Дикая вода | страница 21



— Что же Сухоруков не заботился о нем? — спросил я. — Ведь родной сын.

— У него таких детей полдеревни, — сказала бабушка. — Ты думаешь зря его Татьяна так рано померла?

Бабушка не любила Сухорукова. Придя вечером с поля, она иногда начинала ругать председателя.

— И кто только сунул его на нашу голову, — в сердцах говорила она. — Второй раз заставил окучивать картошку около дороги. А та, что подальше, вся заросла. Пустой человек этот Сухоруков.

При этих словах дед всегда оглядывался по углам и тихо ронял:

— Сколько раз тебе говорил, чтобы ты держала свой длинный язык за зубами. В Нарым за другими захотела, что ли?

— А я тебе говорю — пустой, — начинала кричать бабушка так, что ее можно было услышать на улице. — Я не о себе, я о колхозном добре пекусь. Для чего тогда мы садили эту картошку, спрашиваю я тебя?
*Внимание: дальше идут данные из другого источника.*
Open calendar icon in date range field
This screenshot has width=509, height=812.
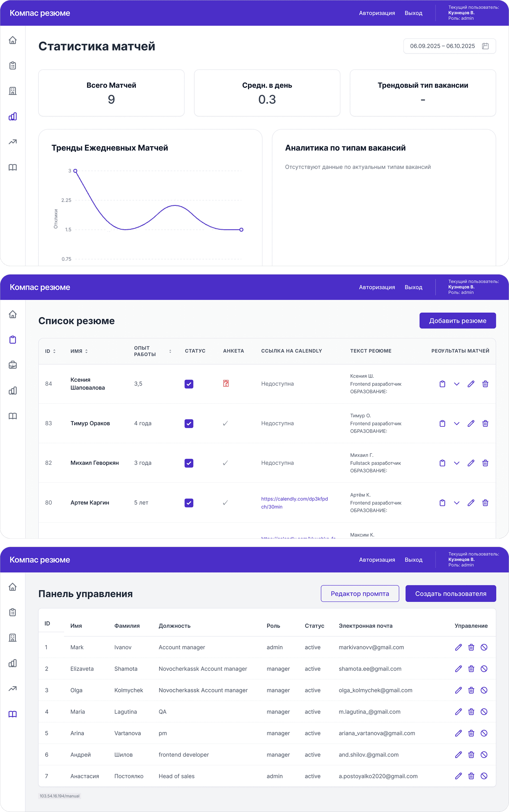coord(485,46)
Бабушка распалялась все больше и больше, и дед, видя, что ее уже не унять, собирался и уходил чинить забор или ремонтировать что-нибудь в сарайке. Дела в доме всегда найдутся.

Сухорукова в деревне не любили, но боялись. Каким бы пустым он не был, а в ссылку отправил многих. У него власть, связи в районе. Все знали, что он возит туда и мед, и сало, и муку целыми мешками.

Завтра надо будет спросить Безрядьева о других новоселовских переселенцах, подумал я и повернулся к нему. Но он ровно дышал, и мне показалось, что Антон уже уснул.

Я отвернулся, закрыл глаза и мне почему-то вспомнилась Катя. Ее большие светло-карие глаза, красивый профиль с туго стянутым на затылке узлом темных волос. Эту прическу она сделала для того, чтобы казаться старше и серьезней. Когда она распускала волосы, с ее лица исчезала учительская строгость и она сразу становилась похожей на девчонку. Ей очень шли распущенные волосы.

— Хоть бы раз прошлась так по улице, — вырвалось однажды у меня.

— Да ты что? — испугалась Катя. — Еще влюбится какой-нибудь ученик, что я буду с ним делать?

— Я выпорю его и поставлю в классе в угол на целый день, — стараясь сохранить серьезность, сказал я. — Пусть другие смотрят на разложенца и делают для себя вывод.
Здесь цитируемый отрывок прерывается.